# What is Spark MLlib?

Apache Spark’s Machine Learning Library (MLlib) is designed for simplicity, scalability, and easy integration with other tools. With the scalability, language compatibility, and speed of Spark, data scientists can focus on their data problems and models instead of solving the complexities surrounding distributed data (such as infrastructure, configurations, and so on). Built on top of Spark, MLlib is a scalable machine learning library consisting of common learning algorithms and utilities, including classification, regression, clustering, collaborative filtering, dimensionality reduction, and underlying optimization primitives. Spark MLLib seamlessly integrates with other Spark components such as Spark SQL, Spark Streaming, and DataFrames and is installed in the Databricks runtime. The library is usable in Java, Scala, and Python as part of Spark applications, so that you can include it in complete workflows. MLlib allows for preprocessing, munging, training of models, and making predictions at scale on data. You can even use models trained in MLlib to make predictions in Structured Streaming. Spark provides a sophisticated machine learning API for performing a variety of machine learning tasks, from classification to regression, clustering to deep learning. 
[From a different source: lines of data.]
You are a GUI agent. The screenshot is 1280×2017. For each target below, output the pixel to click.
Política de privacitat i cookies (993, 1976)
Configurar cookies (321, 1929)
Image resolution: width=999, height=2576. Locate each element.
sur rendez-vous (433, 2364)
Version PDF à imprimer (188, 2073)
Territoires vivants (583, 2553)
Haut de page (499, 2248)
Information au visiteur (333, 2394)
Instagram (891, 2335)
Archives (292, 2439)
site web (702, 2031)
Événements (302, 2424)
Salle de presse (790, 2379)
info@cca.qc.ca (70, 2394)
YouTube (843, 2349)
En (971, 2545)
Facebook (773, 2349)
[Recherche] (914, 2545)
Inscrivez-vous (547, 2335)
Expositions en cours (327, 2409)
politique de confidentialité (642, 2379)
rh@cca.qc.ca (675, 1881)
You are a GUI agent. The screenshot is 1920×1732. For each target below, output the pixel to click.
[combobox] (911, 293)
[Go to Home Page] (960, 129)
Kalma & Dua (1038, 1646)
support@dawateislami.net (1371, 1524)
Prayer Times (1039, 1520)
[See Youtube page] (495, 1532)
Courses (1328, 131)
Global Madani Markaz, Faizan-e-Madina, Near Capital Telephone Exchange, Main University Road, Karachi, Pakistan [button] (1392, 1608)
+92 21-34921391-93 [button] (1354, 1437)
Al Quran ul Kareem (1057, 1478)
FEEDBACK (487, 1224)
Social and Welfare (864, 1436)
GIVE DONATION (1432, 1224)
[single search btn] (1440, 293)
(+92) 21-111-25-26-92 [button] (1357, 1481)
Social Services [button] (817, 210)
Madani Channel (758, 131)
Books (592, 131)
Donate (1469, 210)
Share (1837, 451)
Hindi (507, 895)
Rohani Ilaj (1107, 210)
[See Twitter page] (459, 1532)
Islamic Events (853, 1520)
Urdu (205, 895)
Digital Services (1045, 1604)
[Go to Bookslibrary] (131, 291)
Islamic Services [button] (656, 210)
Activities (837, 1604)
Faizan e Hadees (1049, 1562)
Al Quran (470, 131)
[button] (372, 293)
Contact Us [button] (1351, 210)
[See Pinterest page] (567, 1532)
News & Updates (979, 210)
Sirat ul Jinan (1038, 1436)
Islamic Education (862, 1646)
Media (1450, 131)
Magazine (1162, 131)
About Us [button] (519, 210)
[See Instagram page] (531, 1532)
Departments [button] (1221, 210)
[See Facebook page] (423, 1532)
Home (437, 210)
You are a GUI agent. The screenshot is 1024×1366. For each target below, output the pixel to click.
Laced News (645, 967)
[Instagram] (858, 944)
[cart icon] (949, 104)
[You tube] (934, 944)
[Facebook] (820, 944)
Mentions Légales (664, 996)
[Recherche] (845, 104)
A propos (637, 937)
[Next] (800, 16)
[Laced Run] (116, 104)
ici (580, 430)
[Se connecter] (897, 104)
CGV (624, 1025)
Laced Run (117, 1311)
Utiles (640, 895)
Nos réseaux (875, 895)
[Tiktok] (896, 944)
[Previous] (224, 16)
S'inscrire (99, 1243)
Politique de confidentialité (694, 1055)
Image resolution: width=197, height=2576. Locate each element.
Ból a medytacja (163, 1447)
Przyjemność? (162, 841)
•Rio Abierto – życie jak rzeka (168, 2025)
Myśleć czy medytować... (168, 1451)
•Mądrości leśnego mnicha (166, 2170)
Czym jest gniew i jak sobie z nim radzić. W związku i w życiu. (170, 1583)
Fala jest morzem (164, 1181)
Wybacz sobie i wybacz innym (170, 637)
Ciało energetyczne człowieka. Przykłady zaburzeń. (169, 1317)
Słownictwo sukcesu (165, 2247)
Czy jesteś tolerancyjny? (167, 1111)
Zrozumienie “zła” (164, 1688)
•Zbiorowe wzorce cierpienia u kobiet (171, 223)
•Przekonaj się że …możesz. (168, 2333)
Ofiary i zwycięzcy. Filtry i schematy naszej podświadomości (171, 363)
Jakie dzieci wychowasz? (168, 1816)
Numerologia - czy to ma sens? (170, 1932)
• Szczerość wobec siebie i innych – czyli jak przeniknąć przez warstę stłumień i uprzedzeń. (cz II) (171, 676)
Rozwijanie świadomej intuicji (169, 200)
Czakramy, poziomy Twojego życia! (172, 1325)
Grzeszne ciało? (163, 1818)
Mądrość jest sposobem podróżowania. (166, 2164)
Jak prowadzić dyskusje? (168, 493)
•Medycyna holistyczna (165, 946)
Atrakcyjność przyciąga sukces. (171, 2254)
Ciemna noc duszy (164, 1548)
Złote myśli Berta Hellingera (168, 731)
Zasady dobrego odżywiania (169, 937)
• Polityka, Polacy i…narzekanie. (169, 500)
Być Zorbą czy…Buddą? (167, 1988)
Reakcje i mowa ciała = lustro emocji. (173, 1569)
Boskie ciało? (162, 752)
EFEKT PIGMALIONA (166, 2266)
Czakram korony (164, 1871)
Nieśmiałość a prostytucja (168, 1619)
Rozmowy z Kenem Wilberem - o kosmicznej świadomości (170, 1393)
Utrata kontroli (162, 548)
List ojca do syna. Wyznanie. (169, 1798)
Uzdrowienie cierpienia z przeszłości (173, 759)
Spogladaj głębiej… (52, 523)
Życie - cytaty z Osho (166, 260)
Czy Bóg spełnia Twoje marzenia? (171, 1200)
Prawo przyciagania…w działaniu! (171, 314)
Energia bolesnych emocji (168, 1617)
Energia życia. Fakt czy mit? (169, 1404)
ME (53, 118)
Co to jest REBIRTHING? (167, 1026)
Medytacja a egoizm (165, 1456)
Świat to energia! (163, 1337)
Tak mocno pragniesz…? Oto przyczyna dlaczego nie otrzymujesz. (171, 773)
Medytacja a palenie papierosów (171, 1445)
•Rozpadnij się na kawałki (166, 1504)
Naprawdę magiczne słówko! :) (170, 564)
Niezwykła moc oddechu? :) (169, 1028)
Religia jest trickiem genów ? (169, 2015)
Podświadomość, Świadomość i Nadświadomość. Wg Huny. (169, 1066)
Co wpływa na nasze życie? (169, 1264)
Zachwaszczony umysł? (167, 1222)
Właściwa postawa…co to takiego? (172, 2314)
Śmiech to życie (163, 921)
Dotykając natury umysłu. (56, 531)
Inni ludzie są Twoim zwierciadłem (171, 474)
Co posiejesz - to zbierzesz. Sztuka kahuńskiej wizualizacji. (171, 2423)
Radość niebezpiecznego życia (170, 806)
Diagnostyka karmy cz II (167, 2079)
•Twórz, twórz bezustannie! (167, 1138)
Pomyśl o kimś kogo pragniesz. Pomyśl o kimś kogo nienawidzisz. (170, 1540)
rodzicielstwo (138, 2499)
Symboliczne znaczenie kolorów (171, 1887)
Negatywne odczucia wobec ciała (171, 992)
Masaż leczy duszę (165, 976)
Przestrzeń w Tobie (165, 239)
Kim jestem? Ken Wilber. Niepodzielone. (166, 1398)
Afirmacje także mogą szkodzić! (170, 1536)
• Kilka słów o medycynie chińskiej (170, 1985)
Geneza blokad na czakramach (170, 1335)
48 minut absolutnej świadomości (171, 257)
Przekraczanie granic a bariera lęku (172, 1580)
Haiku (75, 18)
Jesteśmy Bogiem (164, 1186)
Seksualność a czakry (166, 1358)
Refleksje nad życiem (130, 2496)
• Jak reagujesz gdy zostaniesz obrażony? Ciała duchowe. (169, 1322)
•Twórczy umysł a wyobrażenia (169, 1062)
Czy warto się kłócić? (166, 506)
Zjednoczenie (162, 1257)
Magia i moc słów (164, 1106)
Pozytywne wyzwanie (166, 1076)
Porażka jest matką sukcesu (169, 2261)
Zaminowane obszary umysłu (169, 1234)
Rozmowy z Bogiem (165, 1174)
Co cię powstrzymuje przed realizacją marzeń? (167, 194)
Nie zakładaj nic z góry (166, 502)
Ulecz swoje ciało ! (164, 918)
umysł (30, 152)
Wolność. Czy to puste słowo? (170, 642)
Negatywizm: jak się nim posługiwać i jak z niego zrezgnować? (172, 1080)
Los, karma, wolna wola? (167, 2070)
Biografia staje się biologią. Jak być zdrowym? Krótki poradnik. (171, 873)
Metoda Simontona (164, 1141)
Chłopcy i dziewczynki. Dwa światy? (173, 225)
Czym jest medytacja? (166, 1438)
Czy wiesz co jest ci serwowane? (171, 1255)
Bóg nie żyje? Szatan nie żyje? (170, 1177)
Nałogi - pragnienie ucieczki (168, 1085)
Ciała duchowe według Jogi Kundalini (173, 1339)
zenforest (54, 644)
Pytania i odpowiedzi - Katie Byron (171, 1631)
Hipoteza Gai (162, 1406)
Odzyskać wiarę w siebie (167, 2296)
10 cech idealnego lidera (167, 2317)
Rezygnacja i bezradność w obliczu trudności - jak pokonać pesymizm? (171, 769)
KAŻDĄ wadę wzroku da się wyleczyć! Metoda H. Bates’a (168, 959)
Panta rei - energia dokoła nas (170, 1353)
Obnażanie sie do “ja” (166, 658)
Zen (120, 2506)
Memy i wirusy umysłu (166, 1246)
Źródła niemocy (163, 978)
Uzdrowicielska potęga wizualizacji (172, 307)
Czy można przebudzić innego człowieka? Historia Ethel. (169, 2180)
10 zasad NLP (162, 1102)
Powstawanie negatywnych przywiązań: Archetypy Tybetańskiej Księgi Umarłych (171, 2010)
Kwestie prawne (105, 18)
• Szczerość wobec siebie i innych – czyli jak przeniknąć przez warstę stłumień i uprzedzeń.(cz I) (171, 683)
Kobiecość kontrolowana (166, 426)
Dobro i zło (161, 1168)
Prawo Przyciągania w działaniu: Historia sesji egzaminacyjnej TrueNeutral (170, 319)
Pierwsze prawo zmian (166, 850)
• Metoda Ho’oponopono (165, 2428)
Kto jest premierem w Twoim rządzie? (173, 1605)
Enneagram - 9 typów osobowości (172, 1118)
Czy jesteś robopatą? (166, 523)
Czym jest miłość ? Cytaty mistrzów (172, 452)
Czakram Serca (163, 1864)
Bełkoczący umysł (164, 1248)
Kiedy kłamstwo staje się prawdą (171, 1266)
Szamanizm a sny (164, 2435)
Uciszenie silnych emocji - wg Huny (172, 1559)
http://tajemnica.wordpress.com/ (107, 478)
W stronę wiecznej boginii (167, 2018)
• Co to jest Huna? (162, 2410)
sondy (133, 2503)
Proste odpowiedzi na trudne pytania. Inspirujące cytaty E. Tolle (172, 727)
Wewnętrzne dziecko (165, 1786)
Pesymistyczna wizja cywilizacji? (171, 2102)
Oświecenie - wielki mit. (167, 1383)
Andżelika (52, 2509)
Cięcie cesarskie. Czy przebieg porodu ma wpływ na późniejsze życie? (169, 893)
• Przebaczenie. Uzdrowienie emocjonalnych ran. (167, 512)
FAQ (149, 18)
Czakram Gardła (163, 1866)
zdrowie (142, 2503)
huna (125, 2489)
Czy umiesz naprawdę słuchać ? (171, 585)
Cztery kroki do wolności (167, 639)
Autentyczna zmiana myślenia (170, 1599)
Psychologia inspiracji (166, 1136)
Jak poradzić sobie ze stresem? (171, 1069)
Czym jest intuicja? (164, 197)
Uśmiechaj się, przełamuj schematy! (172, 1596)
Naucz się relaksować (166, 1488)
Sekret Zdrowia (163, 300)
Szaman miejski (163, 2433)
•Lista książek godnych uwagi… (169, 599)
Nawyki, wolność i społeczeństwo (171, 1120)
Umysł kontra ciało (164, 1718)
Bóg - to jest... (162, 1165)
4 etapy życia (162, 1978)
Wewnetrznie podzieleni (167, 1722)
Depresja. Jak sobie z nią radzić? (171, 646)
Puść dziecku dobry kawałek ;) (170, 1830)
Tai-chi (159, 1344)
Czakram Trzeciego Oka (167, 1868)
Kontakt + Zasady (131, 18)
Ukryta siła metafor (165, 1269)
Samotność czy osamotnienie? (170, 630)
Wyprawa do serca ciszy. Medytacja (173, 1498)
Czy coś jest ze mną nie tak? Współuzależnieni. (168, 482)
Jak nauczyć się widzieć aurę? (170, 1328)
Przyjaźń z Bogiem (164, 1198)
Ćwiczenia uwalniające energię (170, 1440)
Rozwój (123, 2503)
(https://databricks.com/glossary/what-is-machine-learning-library)

# Loading Dataset

In [0]:
data = spark.sql('SELECT * FROM employee')
data.display()

satisfaction_level,last_evaluation,number_project,average_montly_hours,time_spend_company,Work_accident,promotion_last_5years,department,salary,left
0.38,0.53,2,157.0,3,0,0,,low,1
0.8,0.86,5,262.0,6,0,0,sales,,1
0.11,0.88,7,272.0,4,0,0,sales,,1
0.72,,5,,5,0,0,sales,low,1
0.37,0.52,2,159.0,3,0,0,sales,low,1
0.41,0.5,2,153.0,3,0,0,sales,low,1
0.1,0.77,6,247.0,4,0,0,sales,low,1
0.92,0.85,5,259.0,5,0,0,sales,low,1
0.89,1.0,5,224.0,5,0,0,sales,low,1
0.42,0.53,2,142.0,3,0,0,sales,low,1


In [0]:
from pyspark.sql.functions import isnan, when, count, col
data.select([count(when(isnan(c) | col(c).isNull(), c)).alias(c) for c in data.columns]).show()

In [0]:
data = data.na.drop("any")

In [0]:
data.select([count(when(isnan(c) | col(c).isNull(), c)).alias(c) for c in data.columns]).show()

In [0]:
data.printSchema()

# Dealing with Categorical Features in PySpark

In [0]:
from pyspark.ml.feature import Imputer, VectorAssembler, VectorIndexer, OneHotEncoder, StringIndexer
from pyspark.sql.types import StringType, DoubleType

In [0]:
# numeric features
numeric_features =[f.name for f in data.schema.fields if not isinstance(f.dataType, StringType)]
print(numeric_features)

In [0]:
# categorical features
categorical_features = [f.name for f in data.schema.fields if isinstance(f.dataType, StringType)]
print(categorical_features)

In [0]:
# string indexer for department
department_indexer = StringIndexer(inputCol='department', outputCol='departmentIndex')

In [0]:
# one hot encoder for department
department_encoder = OneHotEncoder(inputCol='departmentIndex', outputCol='departmentVec')

In [0]:
# string indexer for salary
salary_indexer = StringIndexer(inputCol='salary', outputCol='salaryIndex')

In [0]:
# one hot encoder for salary
salary_encoder = OneHotEncoder(inputCol='salaryIndex', outputCol='salaryVec')

# Vector Assembler

In [0]:
# vector assembler
assembler = VectorAssembler(inputCols=['satisfaction_level', 'last_evaluation', 'number_project', 
                                      'average_montly_hours', 'time_spend_company', 'Work_accident',
                                      'promotion_last_5years', 'departmentVec', 'salaryVec'],
                            outputCol='features')

# Logistic Regression

In [0]:
# lets now import the model now
from pyspark.ml.classification import LogisticRegression
lr = LogisticRegression(featuresCol='features', labelCol='left')

# What is Pipeline?

A machine learning pipeline is a way to codify and automate the workflow it takes to produce a machine learning model. Machine learning pipelines consist of multiple sequential steps that do everything from data extraction and preprocessing to model training and deployment.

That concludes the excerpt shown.